Vacant offices hold empty promise

By Brian Bergstein
Associated Press

A lease sign adorns a window in downtown San Francisco, which has numerous vacancies because of the dot-com bust. A record 21 percent of the city's office space is vacant, nearly three times the rate at this time last year, according to the Grubb & Ellis real estate company, and the vacancy rate in the South of Market area is at 49 percent.

Associated Press

SAN FRANCISCO — Economists see signs the recession is abating, but that's little consolation to those who own office space in America's cities, where rents are plummeting because of the biggest glut of commercial real estate in years.

Even as U.S. companies are adding jobs and home sales remain brisk, the nation's office vacancy rate hit 14.7 percent in the first quarter — the highest since the mid-1990s, according to Reis Inc., a New York real estate investment firm.

It might be hard to summon sympathy for landlords, but thinned-out business districts create plenty of pain for other people — and provide a snapshot of the state of the economic recovery.

"More empty buildings mean less business for everything to coffee stands to small restaurants, cafes, business services, personal services," said business consultant Tapan Munroe, former chief economist for Pacific Gas & Electric Co.

Perhaps no place illustrates the issue as vividly as San Francisco, which is still marveling at how fast the dot-com boom went bust.

A record 21 percent of the city's office space is vacant, nearly three times the rate at this time last year, according to the Grubb & Ellis real estate company.

Bay Area a vivid example

In the South of Market area, the former warehouse district that became known as Multimedia Gulch during the dot-com heyday, the vacancy rate is a staggering 49 percent. It was close to zero two years ago, said Colin Yasukochi, a Grubb & Ellis research director.

Back then, Enzo's Ristorante in the heart of the area used to serve lunch to 90 people a day. The answering machine often would be full with reservation requests when owner Renzo Romero arrived at the Italian joint at 9 a.m.

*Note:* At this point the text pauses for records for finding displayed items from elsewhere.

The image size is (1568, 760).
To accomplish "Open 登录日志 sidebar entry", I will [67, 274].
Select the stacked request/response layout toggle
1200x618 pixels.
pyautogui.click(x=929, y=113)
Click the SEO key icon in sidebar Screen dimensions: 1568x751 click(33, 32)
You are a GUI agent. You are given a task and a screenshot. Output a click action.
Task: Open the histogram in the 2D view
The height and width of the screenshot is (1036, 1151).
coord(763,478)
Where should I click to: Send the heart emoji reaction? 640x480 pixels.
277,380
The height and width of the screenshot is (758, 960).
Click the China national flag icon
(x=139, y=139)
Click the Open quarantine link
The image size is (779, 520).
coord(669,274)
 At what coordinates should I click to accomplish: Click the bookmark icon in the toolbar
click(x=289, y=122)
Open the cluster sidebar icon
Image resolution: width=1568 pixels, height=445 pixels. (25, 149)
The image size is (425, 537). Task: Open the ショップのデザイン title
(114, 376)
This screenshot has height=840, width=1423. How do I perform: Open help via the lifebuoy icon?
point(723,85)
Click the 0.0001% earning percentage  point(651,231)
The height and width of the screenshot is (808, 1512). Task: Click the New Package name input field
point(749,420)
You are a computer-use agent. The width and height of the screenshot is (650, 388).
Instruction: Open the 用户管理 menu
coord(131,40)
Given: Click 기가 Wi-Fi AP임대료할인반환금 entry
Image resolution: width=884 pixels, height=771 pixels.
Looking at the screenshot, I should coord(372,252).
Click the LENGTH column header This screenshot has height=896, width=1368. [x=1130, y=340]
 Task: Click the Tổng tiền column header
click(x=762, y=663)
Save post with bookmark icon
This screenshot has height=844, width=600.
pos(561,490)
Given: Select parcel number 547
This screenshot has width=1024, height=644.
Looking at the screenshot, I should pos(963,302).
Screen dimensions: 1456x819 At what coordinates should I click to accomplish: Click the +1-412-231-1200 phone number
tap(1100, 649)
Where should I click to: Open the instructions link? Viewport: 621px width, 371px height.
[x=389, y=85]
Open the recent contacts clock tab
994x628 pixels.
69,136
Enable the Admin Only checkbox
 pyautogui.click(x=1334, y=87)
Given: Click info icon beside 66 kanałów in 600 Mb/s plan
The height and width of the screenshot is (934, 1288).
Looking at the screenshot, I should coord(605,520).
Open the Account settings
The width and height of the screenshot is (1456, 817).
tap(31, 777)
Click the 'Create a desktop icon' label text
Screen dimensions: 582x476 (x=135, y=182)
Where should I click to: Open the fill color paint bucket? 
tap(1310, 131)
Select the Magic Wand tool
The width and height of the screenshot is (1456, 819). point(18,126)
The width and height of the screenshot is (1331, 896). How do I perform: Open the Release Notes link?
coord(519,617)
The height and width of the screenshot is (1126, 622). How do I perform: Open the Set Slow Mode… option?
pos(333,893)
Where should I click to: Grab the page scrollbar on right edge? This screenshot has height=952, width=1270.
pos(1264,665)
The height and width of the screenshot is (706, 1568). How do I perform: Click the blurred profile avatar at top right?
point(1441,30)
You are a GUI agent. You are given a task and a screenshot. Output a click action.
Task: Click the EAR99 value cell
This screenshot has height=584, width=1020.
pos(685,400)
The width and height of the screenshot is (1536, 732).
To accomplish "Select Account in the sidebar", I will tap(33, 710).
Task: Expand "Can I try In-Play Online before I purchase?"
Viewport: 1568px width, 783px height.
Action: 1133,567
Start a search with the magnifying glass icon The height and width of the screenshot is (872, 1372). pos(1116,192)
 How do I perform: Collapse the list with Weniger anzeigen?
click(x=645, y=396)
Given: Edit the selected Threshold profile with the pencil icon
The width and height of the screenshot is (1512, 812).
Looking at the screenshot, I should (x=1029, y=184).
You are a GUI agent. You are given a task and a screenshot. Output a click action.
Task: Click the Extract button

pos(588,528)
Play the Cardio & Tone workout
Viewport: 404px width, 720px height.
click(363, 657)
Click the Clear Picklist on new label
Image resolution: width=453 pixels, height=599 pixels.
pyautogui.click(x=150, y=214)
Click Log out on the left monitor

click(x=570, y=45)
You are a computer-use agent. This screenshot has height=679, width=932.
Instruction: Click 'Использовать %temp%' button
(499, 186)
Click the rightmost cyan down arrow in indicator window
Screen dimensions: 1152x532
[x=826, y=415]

Romero has since reduced his midday staff from eight people to four and sometimes gets as few as 10 lunchtime customers a day.

"It used to be like a flea market around here, with so many people walking around," Romero said. "Now, Monday through Thursday is like a Sunday. All the restaurants are taking a big hit."

The cities with the highest drops in office rents this year all are high-tech centers: Boston, Oakland, San Francisco, San Jose and Austin, Texas, according to Reis. Phoenix, Dallas, Denver and Columbus, Ohio also have vacancy rates of more than 18 percent.

Although the Internet economy started to tank in 2000, constructing an office building can take nearly two years, so some new complexes are just now coming open after the demand has dried up. Grubb & Ellis found that 331,000 square feet of office space is under construction in South of Market.

Other real estate firms put San Francisco's overall vacancy rate lower, around 16 percent, and say occupancy rates in smaller-sized offices and in the city's financial district are even healthier.

"We're back to the same market we were at between 1986 and 1998," said Hans Hansson, president of Starboard Commercial Real Estate, which leases and sells office space.

But there's no disagreement over the results. Top-tier office space that rented for more than $80 a square foot two years ago now goes for about $33.

Too much to sublease

That isn't bad only for real estate companies. Many businesses that have scaled back since the bust find it nearly impossible to sublet their excess space.

"Almost every office you go into, there are at least a few empty offices and cubicles," Yasukochi said.

Even after being burned by the dot-com meltdown, office brokers still ooze optimism — at least partly because sharing bad news about the market just encourages tenants to try to wrangle ever-better deals.

Some said they are already hoping the next boom comes from clusters of new biotechnology companies.

"It's difficult now, but there's activity and people making deals," said Leland Whitney, managing principal of Whitney Cressman, a commercial real estate firm. "It's just a question of when the Bay Area is going to have its next disruptive technology, and we'll be back."